We are all aware of the sudden wave of artificial intelligence and machine learning that is redefining healthcare goals for the future.
We have been asking several questions on population health. How will population health look like in the next five years? Will health data impact the overall disease research? How can we get there?
Healthcare in the U.S. is complex. What’s more to it is that the level of complexity is increasing as PHM is transforming the traditional hospital-focused approach into the modern care.
It also needs to deliver more efficient outcomes using fewer resources. This is not an easy job in an acute care-oriented industry. So, in this evolving environment, how can an organization trigger quality improvements and cost reductions?
Where Are We Now
Population Health Management concludes the aggregation of patient health data derived from multiple resources- physician office, hospital, clinical, and modern care tools, analyzing that data into actionable insight, and making informed health decisions that achieve both clinical and financial outcomes.
A conventional approach applied in PHM is a closed-loop process that brings together large data from various disparate sources, examine, and updates care decisions, analyze outcomes, and create new health goals.
However, closed-loop analytics in healthcare has been complicated. Population health management demands accurate data and integrated view of workflow systems- EHR, Clinical Reports, Practice Management, and Care Support.
These systems are made with legacy frameworks which are challenging to interoperate with. The current analytic approaches have significant breakpoints and limitations, that restricts transparency across the patient’s complete health journey.
Applying new algorithms, seeing the big picture, discovering insights and consistent deployment across organization-these are some of the core benefits of AI-driven solutions. The one area AI will create a huge impact is population health management. Artificial Intelligence can derive actionable insights from the (mostly untapped) complex datasets essential for population health programs. It foresees unseen patterns, reveals new predictions, and analyze trends better than traditional health tools.
“Artificial intelligence can change every facet and aspect of population health management solutions, but to get the best results, researchers will have to understand which data to select, what data to use for comparisons and how to correctly use the system to analyze the data before you can make the right decision,”
–Harpreet Singh Buttar, Frost & Sullivan.
AI’s Capabilities
Before we apply AI to address population health challenges, it is essential to understand abilities to uncover hidden patterns that traditional analytics miss.
- Discovery: AI uses the EMR records, patient-generated data, financial data, and socio-economic data to detect patterns and discover a group of patients who share similar health characteristics.

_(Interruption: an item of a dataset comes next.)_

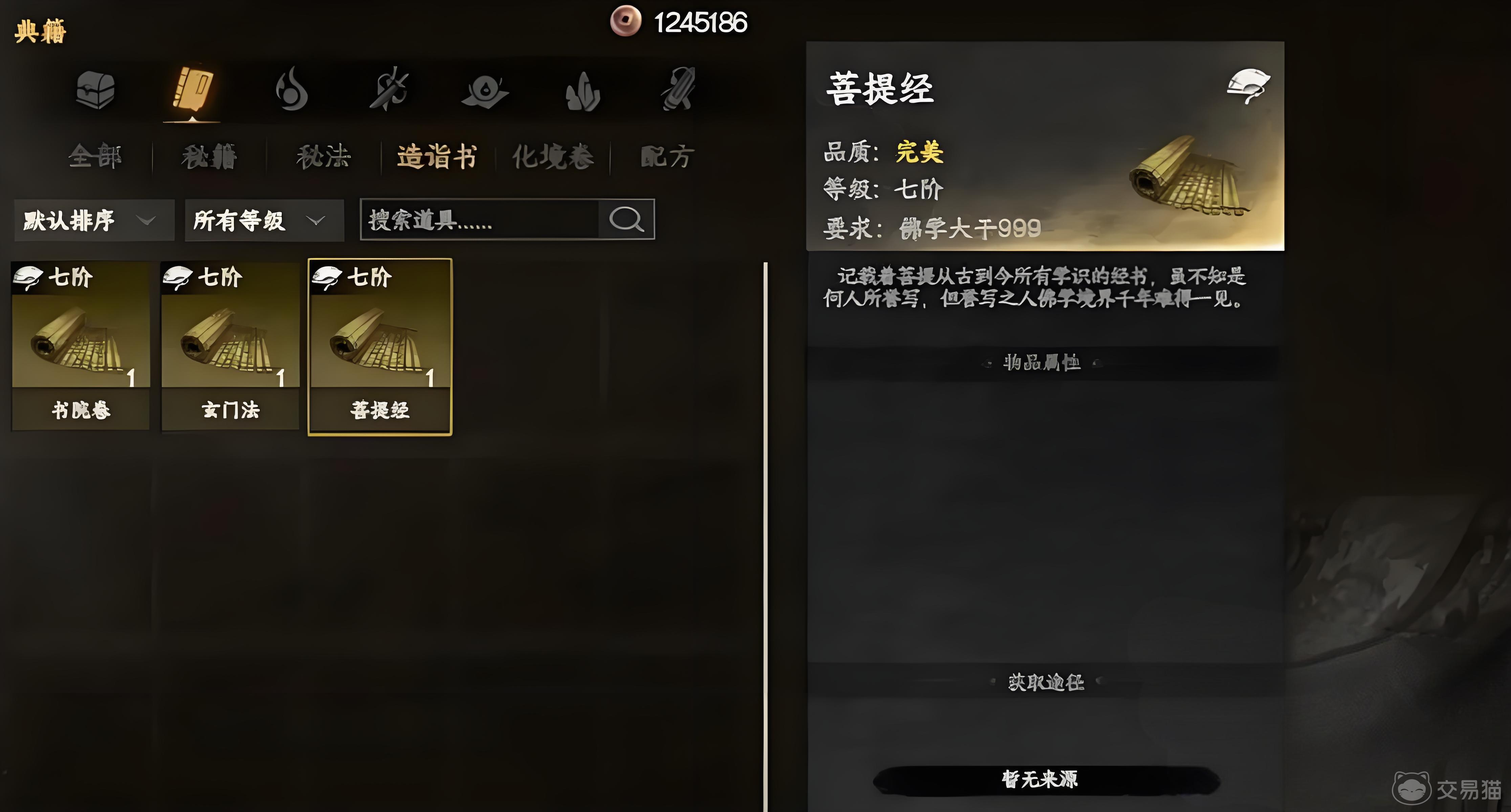Select the 玄门法 item thumbnail
This screenshot has width=1511, height=812.
click(x=231, y=346)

- Prediction: Analyze data from clinical and non-clinical, hospital and health system to predict the future of the patient’s health with better accuracy.
- Justification: To answer all the “whys” of each health discoveries, predictions, and actions that build a treatment history of individuals or group of patients.
- Action: Actionable insights that augment human decision-making impacting population engagement, dietary habits, and public health programs.
- Learning: Learn to improve predictions as AI analyze more and more complex datasets focused on accurate health interventions and patient engagements.
How will AI upgrade patient monitoring?
According to a Yale-led study, 1 in 5 Medicare patients is likely to return to the hospital within 30 days of discharge.
About 14 to 27 percent of all emergency room visits are for non-urgent symptoms—meaning that they could have been detected or treated with a routine doctor visit.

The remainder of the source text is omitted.